→ Directions: In the entries below, find the line with "Task: Click the" and the line with "The image size is (640, 360).". Repeat exactly everything between them, those two lines included, but not the pictures.

### Available records

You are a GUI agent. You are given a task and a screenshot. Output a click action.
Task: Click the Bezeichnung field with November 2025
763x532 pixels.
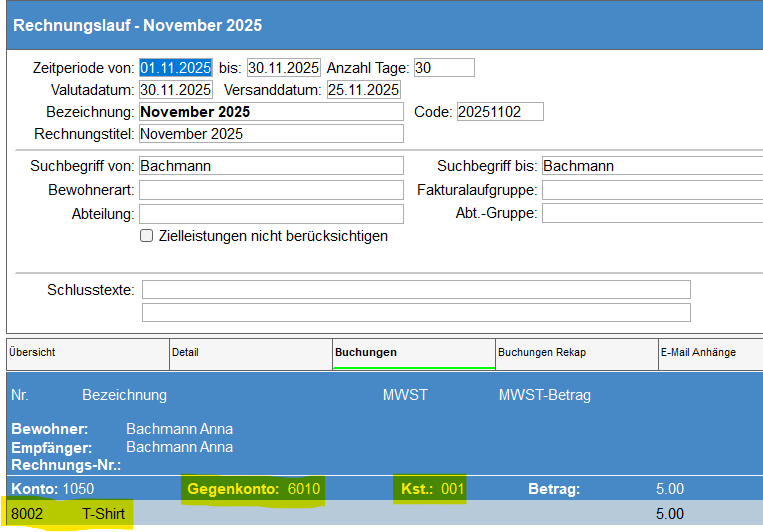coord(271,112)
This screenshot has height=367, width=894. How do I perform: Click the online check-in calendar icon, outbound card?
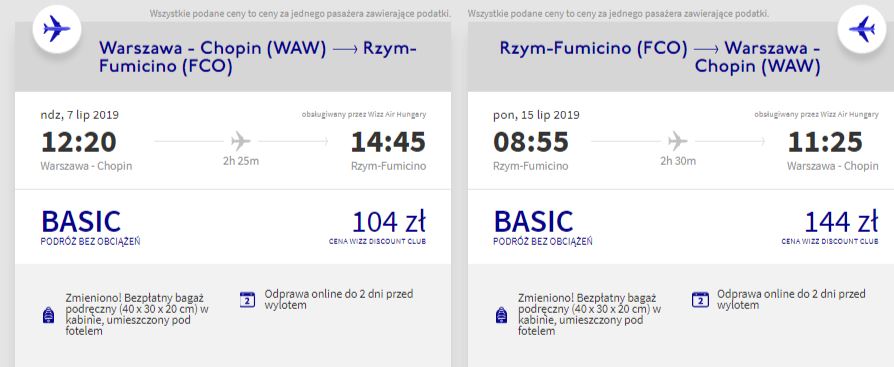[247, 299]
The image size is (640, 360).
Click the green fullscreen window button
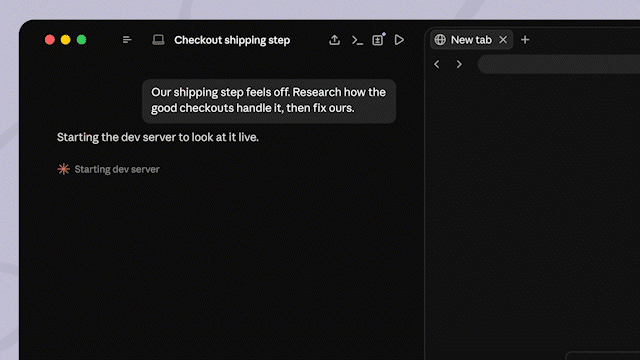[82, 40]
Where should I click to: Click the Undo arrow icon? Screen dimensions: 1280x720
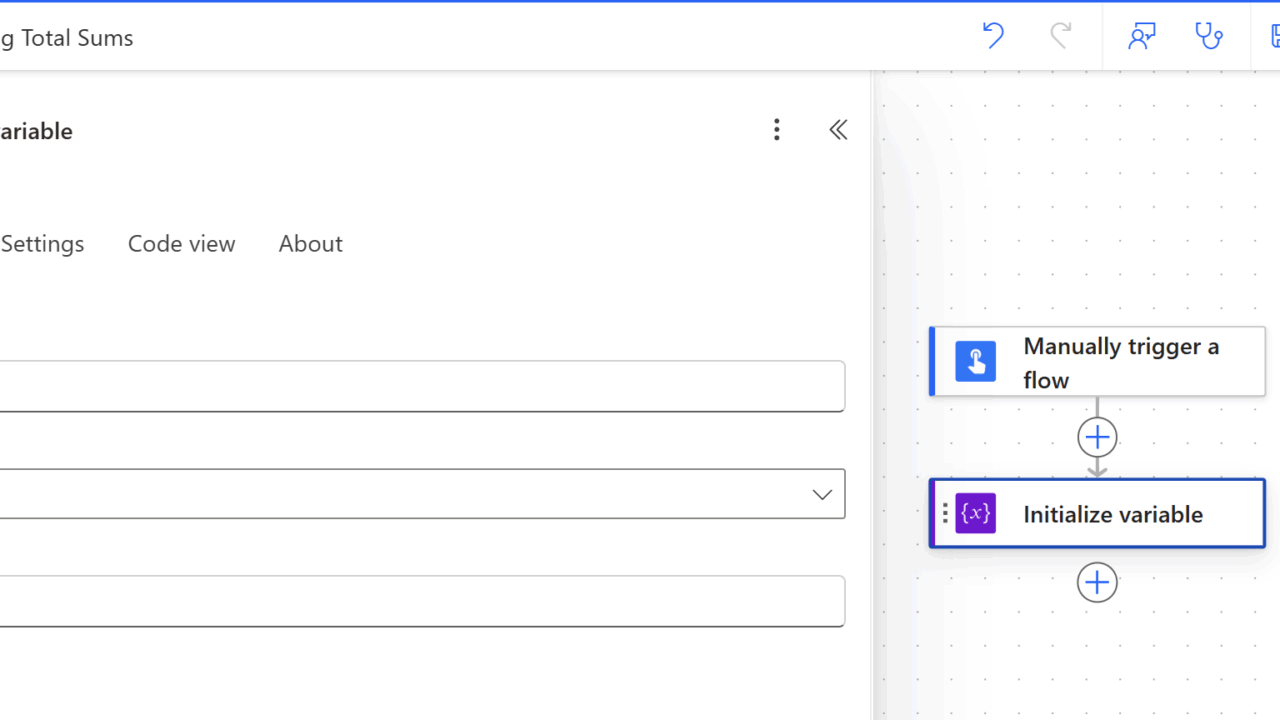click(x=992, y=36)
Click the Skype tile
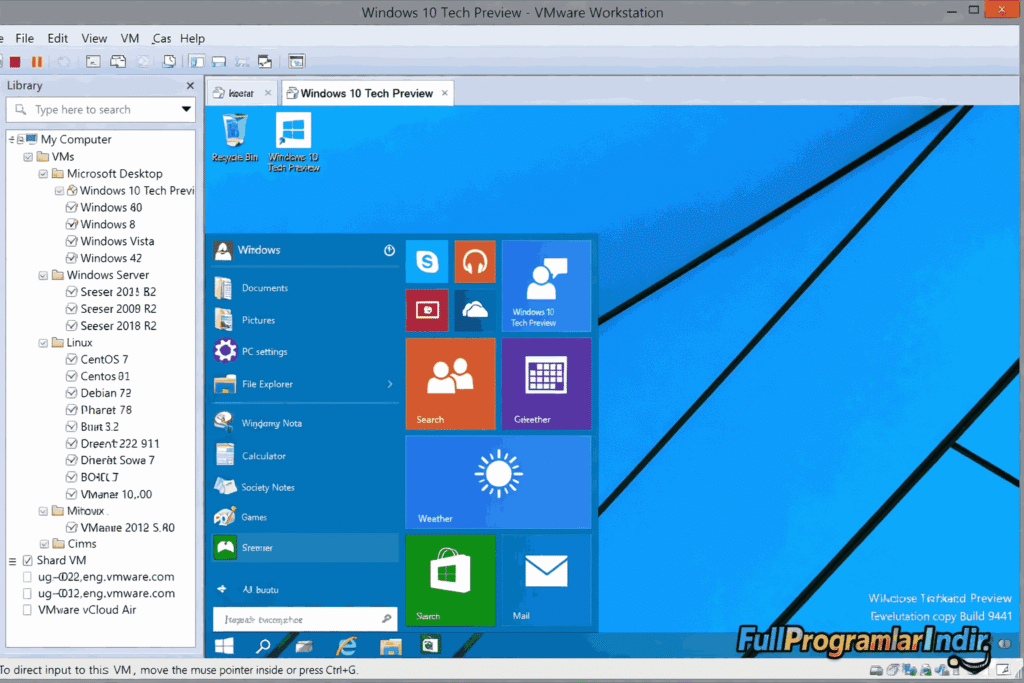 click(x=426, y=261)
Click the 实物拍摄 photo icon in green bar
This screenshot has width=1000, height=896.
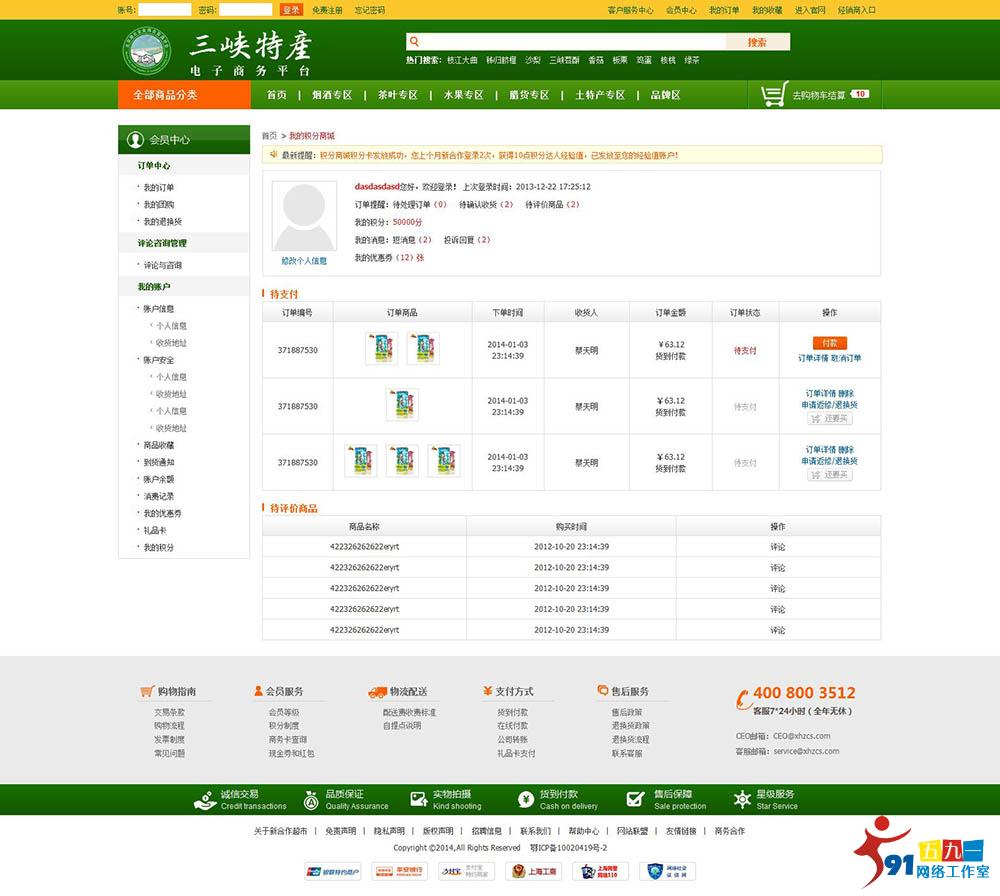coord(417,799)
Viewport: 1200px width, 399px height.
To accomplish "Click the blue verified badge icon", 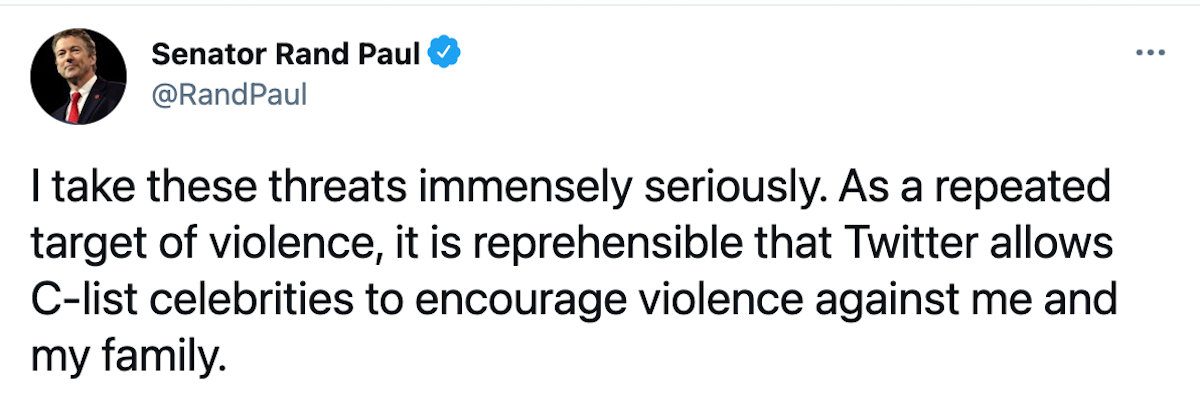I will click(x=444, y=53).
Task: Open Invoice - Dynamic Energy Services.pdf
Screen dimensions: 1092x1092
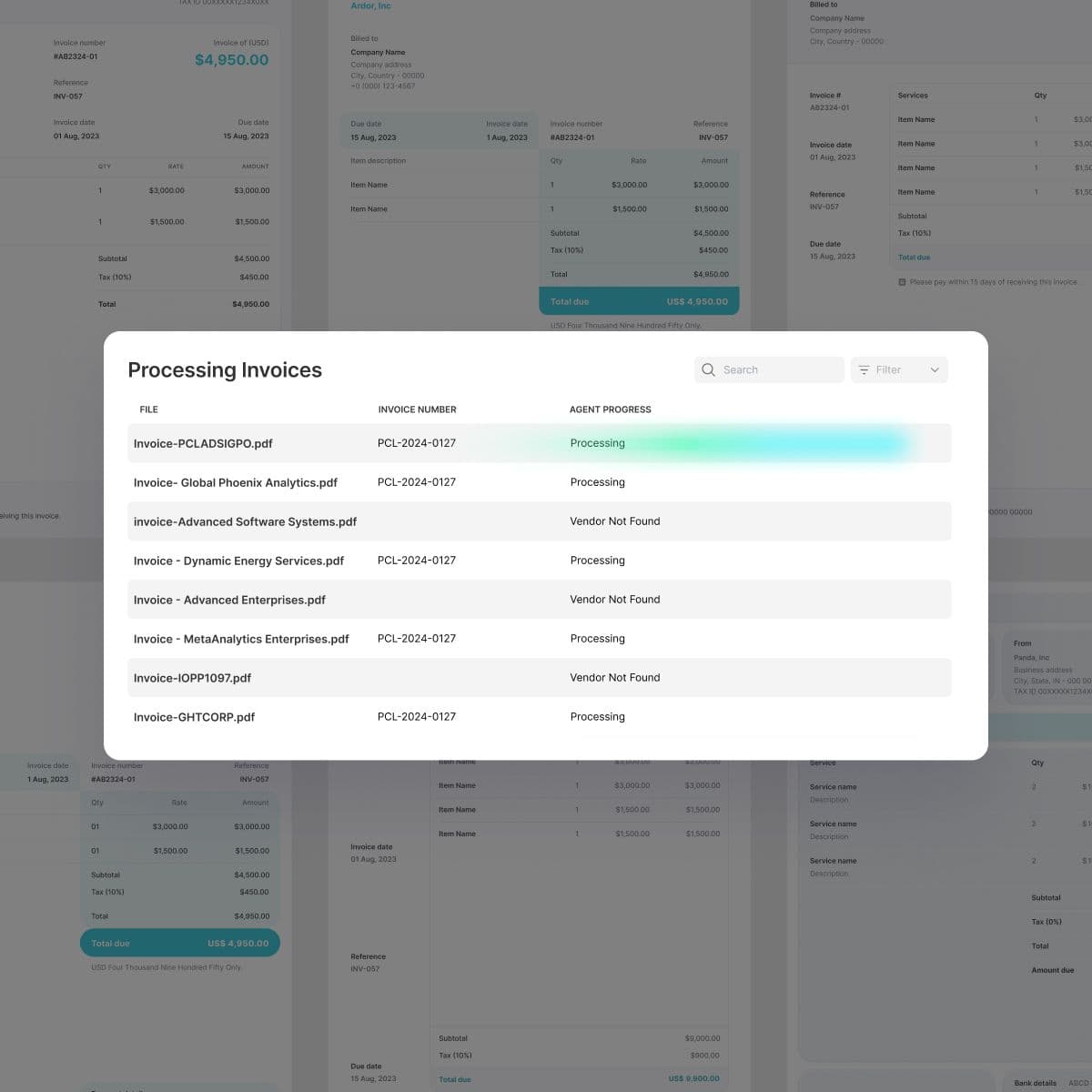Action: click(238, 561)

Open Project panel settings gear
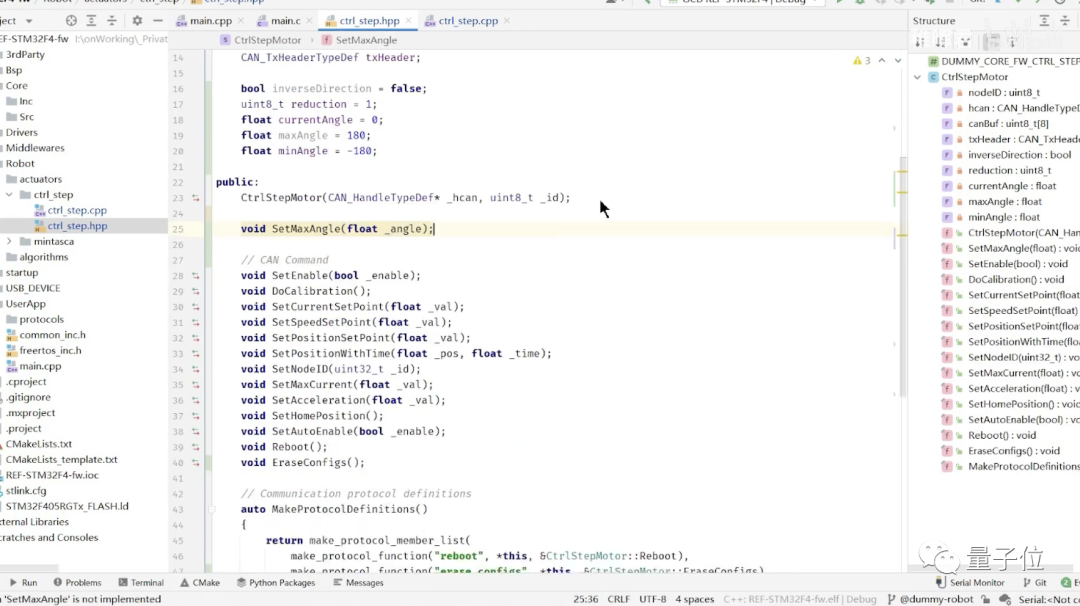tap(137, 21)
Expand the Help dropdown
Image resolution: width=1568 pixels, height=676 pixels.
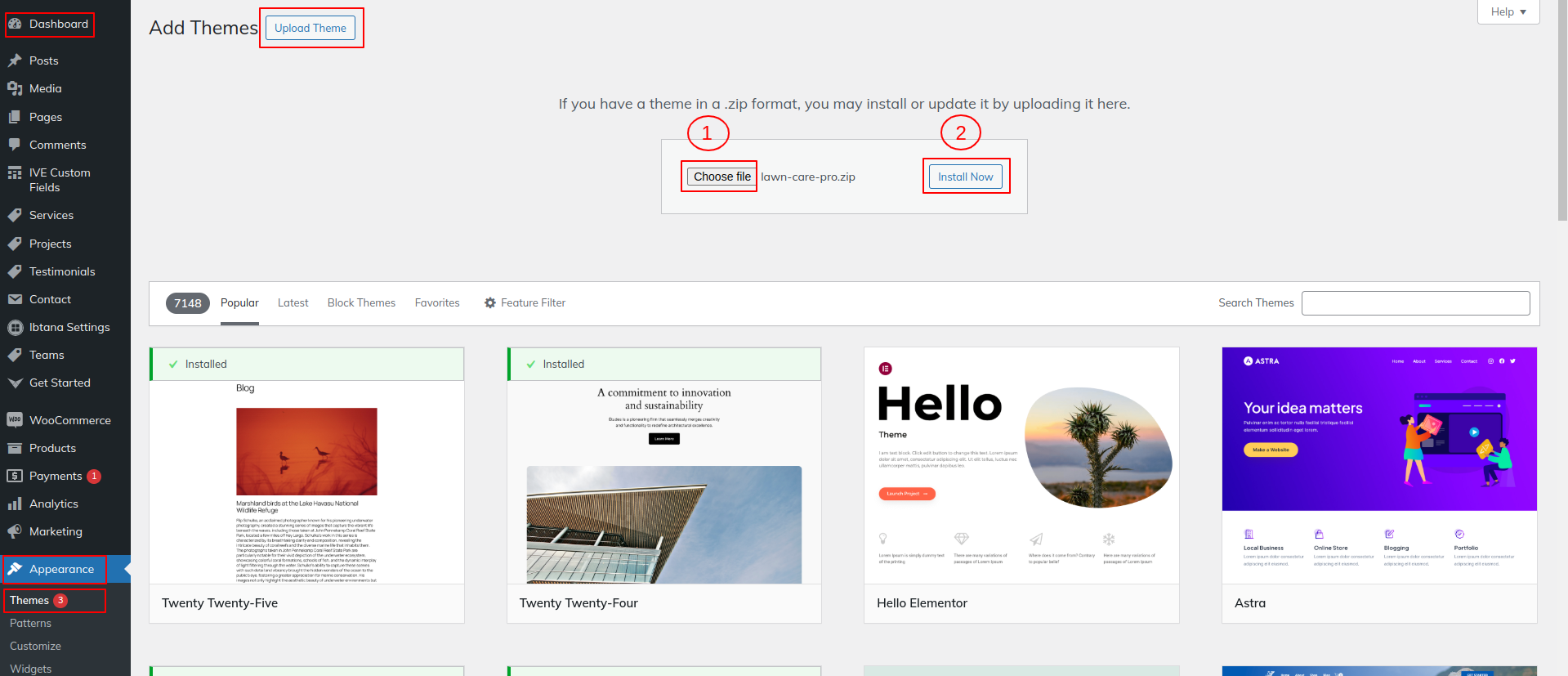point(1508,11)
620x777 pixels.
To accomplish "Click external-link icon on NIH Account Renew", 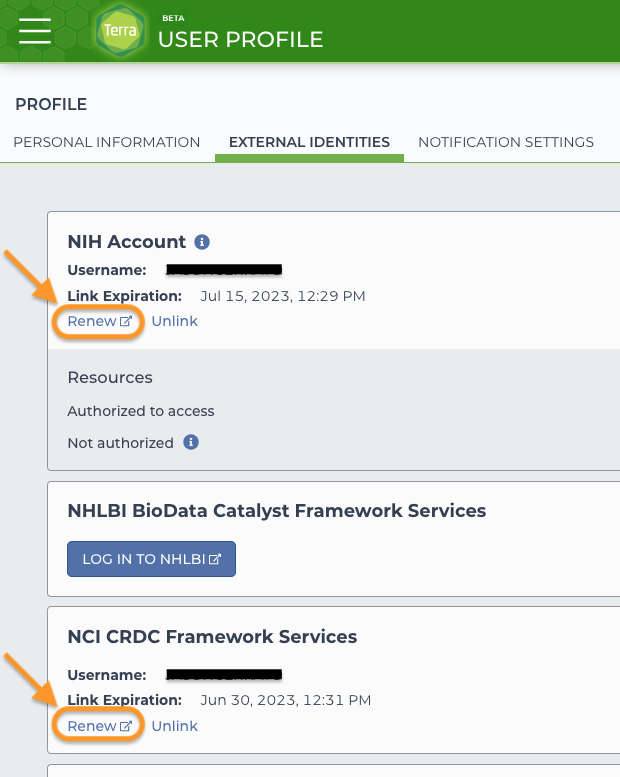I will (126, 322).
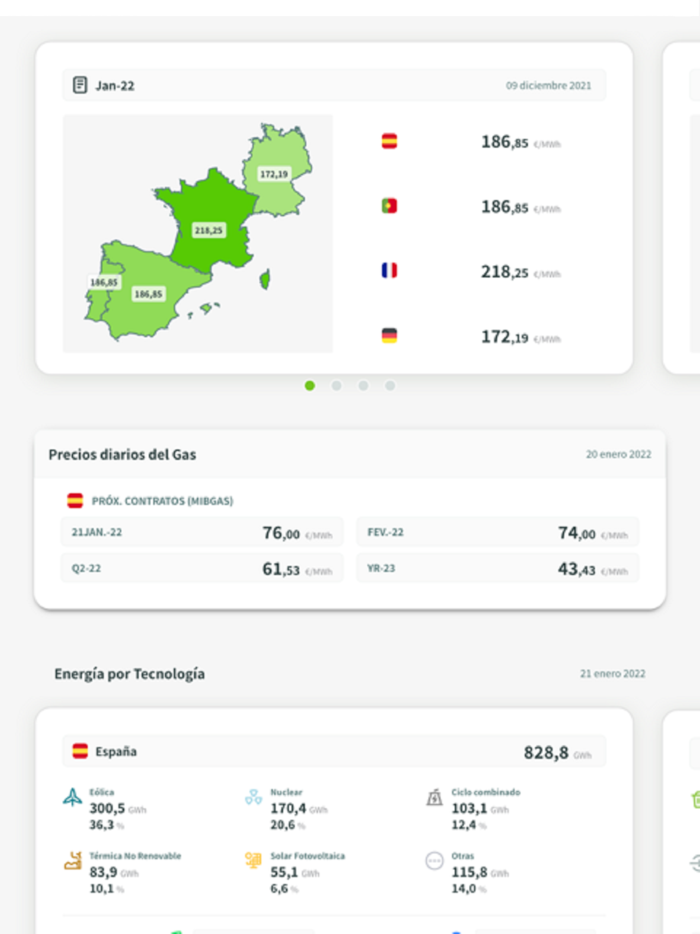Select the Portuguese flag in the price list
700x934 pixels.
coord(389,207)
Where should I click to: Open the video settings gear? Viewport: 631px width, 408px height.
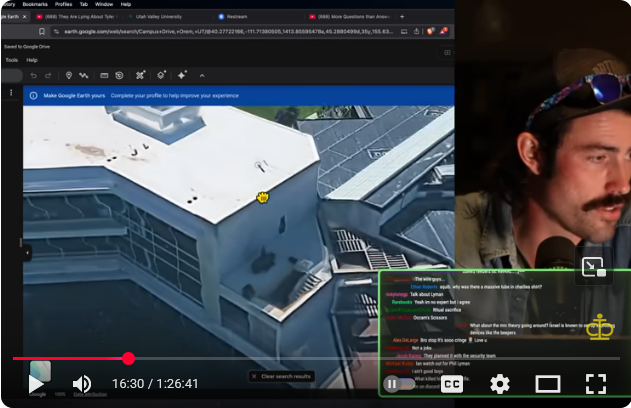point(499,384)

######

→ Answer section:
Task: Click the Bezeichnung field with November 2025
763x532 pixels.
coord(271,112)
This screenshot has height=367, width=894. How do I perform: Click the online check-in calendar icon, outbound card?
[247, 299]
The image size is (640, 360).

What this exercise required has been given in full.